*AVAILABLE RECORDS*:

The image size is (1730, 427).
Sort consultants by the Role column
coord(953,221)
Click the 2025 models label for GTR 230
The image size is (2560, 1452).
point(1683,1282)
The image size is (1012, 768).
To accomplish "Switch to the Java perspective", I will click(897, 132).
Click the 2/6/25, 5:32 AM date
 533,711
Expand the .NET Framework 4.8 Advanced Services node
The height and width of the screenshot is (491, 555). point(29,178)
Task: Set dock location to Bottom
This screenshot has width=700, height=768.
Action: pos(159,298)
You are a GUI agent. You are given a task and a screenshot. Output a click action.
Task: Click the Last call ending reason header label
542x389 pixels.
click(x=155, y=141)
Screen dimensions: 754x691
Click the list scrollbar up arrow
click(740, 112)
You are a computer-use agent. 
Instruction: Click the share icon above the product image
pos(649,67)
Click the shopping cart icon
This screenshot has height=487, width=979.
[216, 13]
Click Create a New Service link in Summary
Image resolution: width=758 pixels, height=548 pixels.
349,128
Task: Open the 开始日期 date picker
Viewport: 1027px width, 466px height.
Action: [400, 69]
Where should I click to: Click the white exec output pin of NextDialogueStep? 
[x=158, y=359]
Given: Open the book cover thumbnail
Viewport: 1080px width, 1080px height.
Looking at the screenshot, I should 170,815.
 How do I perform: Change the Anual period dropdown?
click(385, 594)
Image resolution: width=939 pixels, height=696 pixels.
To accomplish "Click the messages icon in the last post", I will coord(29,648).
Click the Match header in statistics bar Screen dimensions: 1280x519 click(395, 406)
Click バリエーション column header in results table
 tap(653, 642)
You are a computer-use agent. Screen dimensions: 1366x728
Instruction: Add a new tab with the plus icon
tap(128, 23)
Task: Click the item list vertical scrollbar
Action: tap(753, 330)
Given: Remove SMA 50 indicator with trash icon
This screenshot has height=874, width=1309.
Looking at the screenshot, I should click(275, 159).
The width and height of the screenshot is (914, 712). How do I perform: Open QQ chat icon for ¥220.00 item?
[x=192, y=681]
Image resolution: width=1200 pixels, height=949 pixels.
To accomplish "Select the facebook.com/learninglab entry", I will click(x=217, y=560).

*WHAT THE TASK REQUIRES*: Print the entries above exactly as they were written, down to the last line.

*YOUR RESPONSE*:
The image size is (1730, 427).
Sort consultants by the Role column
coord(953,221)
Click the 2025 models label for GTR 230
The image size is (2560, 1452).
point(1683,1282)
The image size is (1012, 768).
To accomplish "Switch to the Java perspective", I will click(897, 132).
Click the 2/6/25, 5:32 AM date
 533,711
Expand the .NET Framework 4.8 Advanced Services node
The height and width of the screenshot is (491, 555). point(29,178)
Task: Set dock location to Bottom
This screenshot has width=700, height=768.
Action: pos(159,298)
You are a GUI agent. You are given a task and a screenshot. Output a click action.
Task: Click the Last call ending reason header label
542x389 pixels.
click(x=155, y=141)
Screen dimensions: 754x691
Click the list scrollbar up arrow
click(740, 112)
You are a computer-use agent. 
Instruction: Click the share icon above the product image
pos(649,67)
Click the shopping cart icon
This screenshot has height=487, width=979.
[216, 13]
Click Create a New Service link in Summary
Image resolution: width=758 pixels, height=548 pixels.
349,128
Task: Open the 开始日期 date picker
Viewport: 1027px width, 466px height.
Action: [400, 69]
Where should I click to: Click the white exec output pin of NextDialogueStep? 
[x=158, y=359]
Given: Open the book cover thumbnail
Viewport: 1080px width, 1080px height.
Looking at the screenshot, I should 170,815.
 How do I perform: Change the Anual period dropdown?
click(385, 594)
Image resolution: width=939 pixels, height=696 pixels.
To accomplish "Click the messages icon in the last post", I will coord(29,648).
Click the Match header in statistics bar Screen dimensions: 1280x519 click(395, 406)
Click バリエーション column header in results table
 tap(653, 642)
You are a computer-use agent. Screen dimensions: 1366x728
Instruction: Add a new tab with the plus icon
tap(128, 23)
Task: Click the item list vertical scrollbar
Action: tap(753, 330)
Given: Remove SMA 50 indicator with trash icon
This screenshot has height=874, width=1309.
Looking at the screenshot, I should click(275, 159).
The width and height of the screenshot is (914, 712). How do I perform: Open QQ chat icon for ¥220.00 item?
[x=192, y=681]
Image resolution: width=1200 pixels, height=949 pixels.
To accomplish "Select the facebook.com/learninglab entry", I will click(x=217, y=560).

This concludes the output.